High cost of GPUSceneUpdate due to Niagara meshes

Hey!

Hey, since we upgraded from UE 5.0.3 to UE 5.3.2, we noticed some high cost of GPUSceneUpdate on the GPU, going up to multiple milliseconds on our recommended spec setup with an RTX 2070 Super. We saw this correlating with heavier loads of Niagara GPU simulation.

After I added some GPU scopes to see where the cost actually goes, I was able to see that the “GPU Writer Delegates” part (“ImmediateWrites” on the trace screenshot) blows up with individual dispatches per emitter.

I was able to greatly reduce the cost of GPUSceneUpdate by changing NIAGARA_ENABLE_GPU_SCENE_MESHES define to 0 on top of NiagaraMeshVertexFactory.h (and also made a whitespace change in NiagaraMeshVertexFactory.ush as the comment suggests).

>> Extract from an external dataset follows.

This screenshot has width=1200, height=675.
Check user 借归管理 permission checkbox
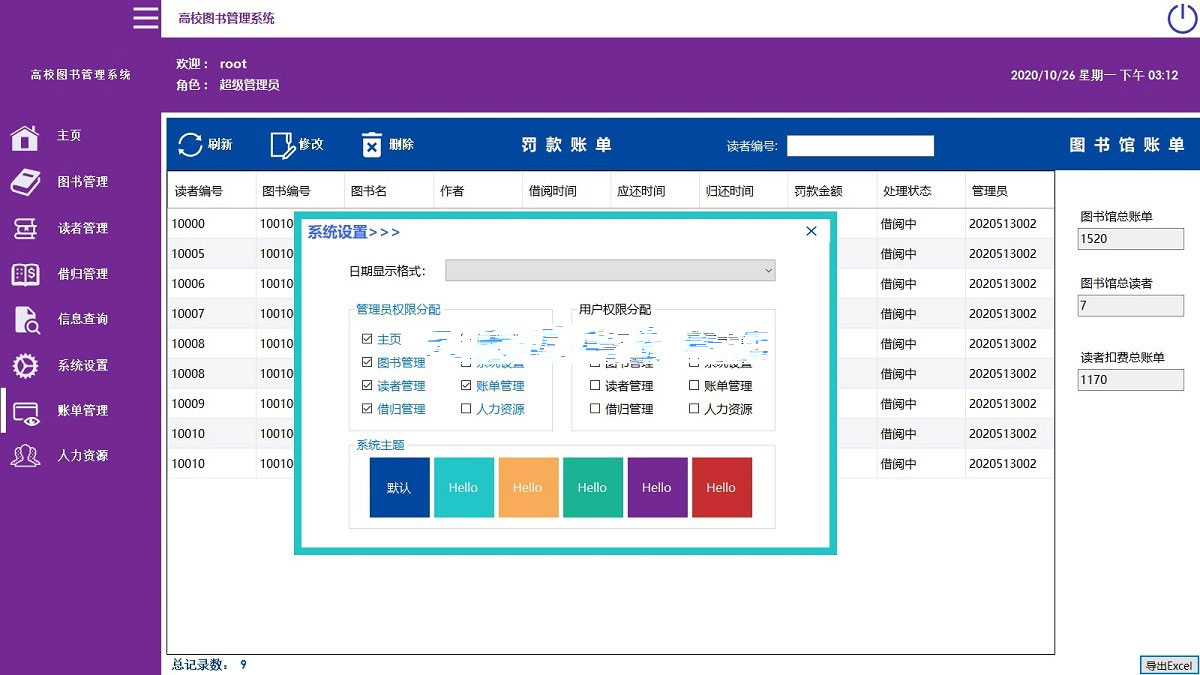pos(595,409)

Is this behaviour for individual dispatches expected? Is there something we could do on our side to make this behave better? Are there any future improvements I could cherry-pick for this? What are the drawbacks of disabling NIAGARA_ENABLE_GPU_SCENE_MESHES?

Cheers,

Gábor

Hi,

Can you take a capture in PIX to see if the dispatches are overlapping or not? I’ve reported an issue like that to an IHV in the past (I don’t recall if it was AMD or NV), as we found that the dispatches were running in serial each with small amounts of work where they should be overlapping. I would also disable the individual markers to avoid them causing a false positive.

The downsides to disabling GPU scene for Niagara is that various rendering features will not work, raytracing / virtual shadow maps / etc. If you don’t need them then that’s fine.

Thanks,

Stu

Hey,

Are there plans to improve this behavior within UE in the future? By batching many small dispatch calls into fewer larger ones, or some other way? Or further discuss with IHVs to resolve this issue?

Thanks,

Gábor

Hi,

Sorry I missed you response, the question got into the pending state and your recent response kick it back to the queue for me.

On the Niagara simulation side of things we currently don’t have plans to batch draw calls, it’s complicated to do so given the permutations of options, perhaps there’s a path forward when no data interfaces are used but that is extremely limiting. We are somewhat reliant on the driver / GPU doing the correct thing and overlapping draws calls like we asked it to. We could be bumping up against how many in flight dispatches are possible given GPR usage, etc.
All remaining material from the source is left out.